> **Short problem**: Could you reproduce the part of the records that opens with the line containing "Open document XSTH2022110002" and closes at the end of the records, renaming "checkmark" as "tick" and leaving everything else unchanged?

> **Extracted data**:
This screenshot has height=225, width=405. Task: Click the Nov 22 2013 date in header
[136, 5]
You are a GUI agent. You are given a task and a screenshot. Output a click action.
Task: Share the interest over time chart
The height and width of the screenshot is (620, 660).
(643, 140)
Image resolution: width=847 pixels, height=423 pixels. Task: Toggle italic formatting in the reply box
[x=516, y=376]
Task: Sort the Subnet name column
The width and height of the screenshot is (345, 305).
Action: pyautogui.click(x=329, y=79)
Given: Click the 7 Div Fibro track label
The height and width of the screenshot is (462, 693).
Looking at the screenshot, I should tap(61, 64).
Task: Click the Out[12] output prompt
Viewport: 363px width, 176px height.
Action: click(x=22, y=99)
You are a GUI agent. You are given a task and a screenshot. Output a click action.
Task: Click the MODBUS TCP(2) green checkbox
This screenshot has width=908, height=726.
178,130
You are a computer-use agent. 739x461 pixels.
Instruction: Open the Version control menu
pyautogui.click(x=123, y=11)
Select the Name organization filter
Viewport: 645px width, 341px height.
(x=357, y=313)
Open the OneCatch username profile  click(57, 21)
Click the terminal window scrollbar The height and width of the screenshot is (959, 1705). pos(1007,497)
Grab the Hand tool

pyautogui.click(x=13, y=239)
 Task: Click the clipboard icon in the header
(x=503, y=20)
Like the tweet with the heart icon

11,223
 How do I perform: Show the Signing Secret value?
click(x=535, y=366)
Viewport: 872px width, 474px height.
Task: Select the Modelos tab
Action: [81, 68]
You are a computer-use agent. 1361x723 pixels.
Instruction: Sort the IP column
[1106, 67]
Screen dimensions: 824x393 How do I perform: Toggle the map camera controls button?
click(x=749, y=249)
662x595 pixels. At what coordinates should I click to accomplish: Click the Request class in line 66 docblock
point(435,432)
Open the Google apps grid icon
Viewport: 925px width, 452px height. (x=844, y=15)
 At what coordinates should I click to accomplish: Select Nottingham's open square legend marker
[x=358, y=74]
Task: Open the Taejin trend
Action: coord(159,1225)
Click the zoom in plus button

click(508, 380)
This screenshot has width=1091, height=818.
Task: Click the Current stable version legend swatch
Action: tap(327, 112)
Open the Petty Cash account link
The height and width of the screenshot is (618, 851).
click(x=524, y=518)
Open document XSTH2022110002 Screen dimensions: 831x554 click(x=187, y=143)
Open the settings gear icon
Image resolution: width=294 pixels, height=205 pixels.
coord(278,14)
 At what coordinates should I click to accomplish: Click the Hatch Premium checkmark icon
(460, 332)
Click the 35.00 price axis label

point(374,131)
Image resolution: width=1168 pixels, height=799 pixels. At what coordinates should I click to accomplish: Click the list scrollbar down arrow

> **Full answer**:
Open document XSTH2022110002 Screen dimensions: 831x554 click(x=187, y=143)
Open the settings gear icon
Image resolution: width=294 pixels, height=205 pixels.
coord(278,14)
 At what coordinates should I click to accomplish: Click the Hatch Premium tick icon
(460, 332)
Click the 35.00 price axis label

point(374,131)
Image resolution: width=1168 pixels, height=799 pixels. At what coordinates should I click to accomplish: Click the list scrollbar down arrow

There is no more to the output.